Note à l'édition brésilienne, récemment lancée

C'est une véritable réussite à voir L'Ordre du Capital publié en portugais. Après tout, même s'il raconte quelque chose qui s'est passé en Europe il y a un siècle, en suivant une ligne qui revisite et révise les fondements de l'économie afin de relier les effets des politiques économiques d'austérité du début du XXe siècle à la montée de l'économie. fascisme, dans ce livre Il existe des éléments analytiques qui peuvent contribuer à comprendre la nature et la logique de l'austérité au Brésil aujourd'hui.

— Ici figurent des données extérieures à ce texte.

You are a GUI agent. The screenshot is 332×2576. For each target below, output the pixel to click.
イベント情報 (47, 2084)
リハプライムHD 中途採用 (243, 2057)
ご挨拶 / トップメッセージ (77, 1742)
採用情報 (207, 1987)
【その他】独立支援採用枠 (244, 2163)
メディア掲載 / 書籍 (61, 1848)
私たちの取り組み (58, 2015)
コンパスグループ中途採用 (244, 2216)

Bien qu’il se concentre sur les relations de classe dans des contextes européens dans lesquels l’austérité a été utilisée comme instrument politique pour écraser les revendications de démocratie économique, il amène cette dynamique à comprendre comment les relations de classe se sont forgées dans des pays dont l’histoire est marquée par l’esclavage et le colonialisme. Comprendre les relations de classe dans l’Europe du XIXe siècle permet de calibrer la manière dont le discours d’austérité s’accompagne d’un agenda argumentatif qui annule l’aspect de classe des politiques adoptées, comme si elles affectaient tout le monde de la même manière.

Les événements survenus entre l’Europe occidentale et le Nord au début du siècle dernier se sont répercutés sur l’axe centre-périphérie et ont guidé la manière dont les subordonnés allaient guider leur propre politique. Les économistes du Sud ont cherché à se valider dans les courants économiques qui propageaient l’austérité et qui prendraient les contours néolibéraux auxquels nous assistons aujourd’hui.

Une autre clé que l’histoire nous enseigne est l’inséparabilité de l’austérité budgétaire et monétaire, à travers l’engagement budgétaire en faveur d’une augmentation constante des taux d’intérêt, affectant directement le monde du travail. La rareté du crédit due à la politique rentière de taux d'intérêt élevés signifie que les travailleurs sont touchés sur deux fronts : d'une part, par la réduction de l'emploi et, par conséquent, par l'assujettissement à un travail précaire ; de l’autre, à cause d’une politique de bas salaires qui comprime le pouvoir d’achat parmi les innombrables besoins à satisfaire dans le vide laissé par l’absence de service public.

Ce n’est pour aucune autre raison que l’une des premières mesures récentes de mise en œuvre de l’austérité au Brésil a consisté à supprimer la législation du travail.

Les privatisations visant à attirer les investisseurs dans les fameux partenariats public-privé, accompagnées d’une déréglementation des marchés, jouent également un rôle fondamental dans la dynamique de l’austérité. Une grande partie du discours consiste à justifier la réduction des dépenses publiques en engageant le budget dans le paiement des intérêts et l’amortissement de la dette. Cette idée, bien que erronée, a permis, comme nous le verrons, au maximum d'autorité de la Banque centrale de s'immuniser contre la politique de taux d'intérêt suggérée par le chef de l'Exécutif.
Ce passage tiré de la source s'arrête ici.